The Ontario example is instructive - $150 million for the 22,000 doctors to adopt a "certified" EMR - Less than 10% applied for the money and there is a ton left over in the fund. THUD! Basically, doctors are not morons and are more technically astute than the government gives them credit for -in fact it is the unwashed masses of the government that are technologically challenged - Doctors will not buy crap, period! So in Ontario they proved it was not the money - or confidence in a "certified" feature product - it is EMR design!
They want to get adoption to be better give the money directly to EMR vendors in design contests or universities for medical software chairs etc. But then again Allscripts is Obama's advisor.
CEOMike: The Ontario example is instructive - $150 million for the 22,000 doctors to adopt a "certified" EMR - Less than 10% applied for the money and there is a ton left over in the fund.
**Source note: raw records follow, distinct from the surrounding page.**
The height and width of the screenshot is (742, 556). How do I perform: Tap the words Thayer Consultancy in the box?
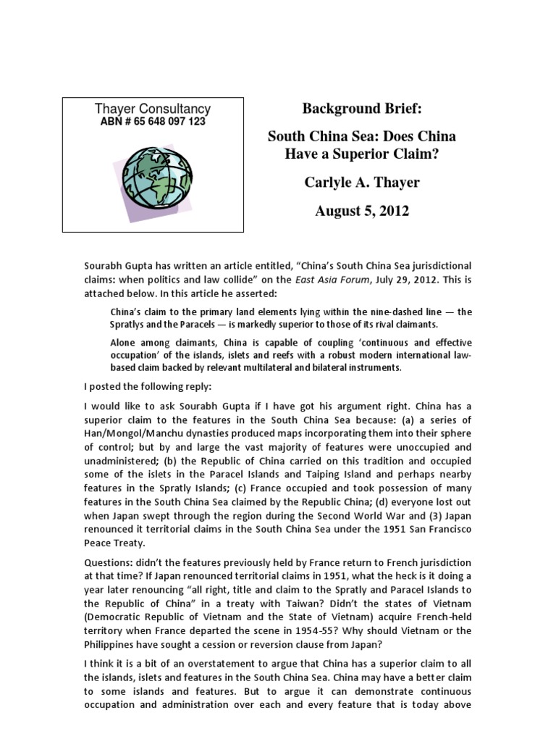coord(153,109)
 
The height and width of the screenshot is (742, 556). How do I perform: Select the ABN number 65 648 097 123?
coord(153,122)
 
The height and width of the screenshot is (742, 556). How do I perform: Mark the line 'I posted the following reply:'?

THUD! Basically, doctors are not morons and are more technically astute than the government gives them credit for -in fact it is the unwashed masses of the government that are technologically challenged - Doctors will not buy crap, period! So in Ontario they proved it was not the money - or confidence in a "certified" feature product - it is EMR design!
In Ontario, only docs whom are a part of Primary Care Reform could apply for the money. That isn't alot of doctors, especially because Ontario would only allow a certain number of Groups to apply - you had to be approved by the government to be a part of the Reform. Recently, the .gov allowed anyone whom wanted form a Group (of at least 3 docs) and there has been some very significant momentum. Many docs are teaming up and making their own FHO groups. http://www.healthforceontario.ca/HealthcareInOntario/PrimaryCare.aspx
This will make many more doctors eligible for the EMR funding, which is $18,000 per year per doctor for 3 years. (FYI, I am eligible for the money but I wouldn't use an EMR on the OntarioMD approved list if I could help it!)
Having been on the committee that helps make the standards (OntarioMD) for around a year, I know much about how the decisions are made regarding the standards. I "signed up" because of my interest in EMRs and I quit because of my interest in EMRs. When I realized that people higher up were just going to make the decisions they thought were the right ones anyway, I stopped participating. As well, they were pressuring reminding me to actually sign the NDA which I never did. I also saw/read about other provinces making better decisions than Ontario and I couldn't put my good name to bad decisions being made in Ontario.
I think the failure rate of these government-funded EMR deployments will be over 50%. Especially when you define a "Meaningful use" of the EMR. Just using it to print prescriptions falls short of meaningful use.
Medscribbler certainly is a usable EMR and is a great way to avoid paper charts. I look forward to re-demoing it in 2009. Medscribbler is likely the EMR closest to my own setup (Synapse + ink notes).